You may not have the near-unlimited resources of a LinkedIn or SAP, but that doesn’t mean you can’t find ways to introduce mindfulness in your workplace. One of the best ways to do that is through adopting software for mindful practices. Two leaders in this field are the apps Calm and Headspace. Both apps give people the tools to disconnect, if only for a few moments, and engage with their inner selves and return to work more aware of what’s going on around them.

“When we practice mindfulness, we’re more likely to recognize when we’re being swept away — by social media or any other means of distraction — and bring ourselves back," said Tamara Levitt, head of mindfulness at Calm. "This really improves our focus and productivity.” Levitt recommends beginning the work day with a mindfulness session. In just a few minutes, it puts employees in a state of mind that fosters open communication and limits rash decision making.

Headspace even offers a Headspace at Work program designed specifically to increase the use of mindfulness tools in the workplace. Headspace co-founders Rich Pierson and Andy Puddicombe note that creating the program has helped make mindfulness, in their words, “an easier sell.” Businesses want to invest in resources that provide measurable and demonstrable benefits; Headspace at Work does just that.

Bringing mindfulness to your workplace

At this point, there are most likely many people in your office who already practice mindfulness on their own. Finding and talking to these people about what they do is a great starting point for figuring out what may be most helpful in your firm. If it’s not your natural strong suit, you may consider appointing someone to help foster a mindful environment. Additionally, you should try out some practices for yourself. It’s much easier to see the advantages when you’ve experienced them in your own work.

When it comes to hard-and-fast tactics, one of the easiest is simply carving out 10-minute blocks, a couple of times a day, for everyone to turn away from their devices and focus on their breathing. You’ll be shocked at how quickly these breaks lead to a happier, more fulfilled work environment. After all, many times as we are rushing through our day, we forget to breathe. A scheduled reminder a few minutes at a time can go a long way.

Mindfulness and accounting

There are so many reasons why accounting professionals can benefit from mindfulness training. For one, many of us do very focus-intensive work. When you’re crunching numbers for hours on end, it can be easy to get frazzled and frustrated and even distracted.

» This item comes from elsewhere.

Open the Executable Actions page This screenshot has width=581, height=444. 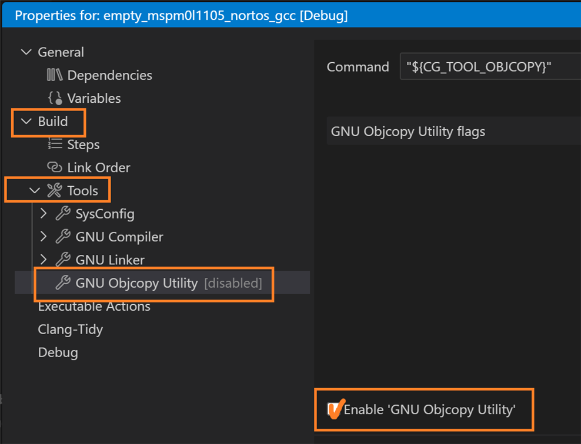tap(94, 307)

Building in time to get away from the screen allows people the chance to step away from the minutia. When they return, they are much more likely to be at the top of their game. Have you ever struggled with a crossword clue for what feels like hours, only to put down the puzzle for a bit and return to find the solution comes easy? If so, you know that taking a break can make you sharper.

Since accounting work can often be high-pressure to meet deadlines and get through a great deal of work, you may often need to be alert and focused at all times, but we know that can be bad for morale, employee retention, and a host of other indicators quality workplace indicators. Promoting mindfulness strategies lets your team know that you care about them as people, not just because they can do a job.

Now is the perfect time to begin implementing a mindfulness program at your firm. It may not seem like a big deal, but it just may be the best business decision you make all year.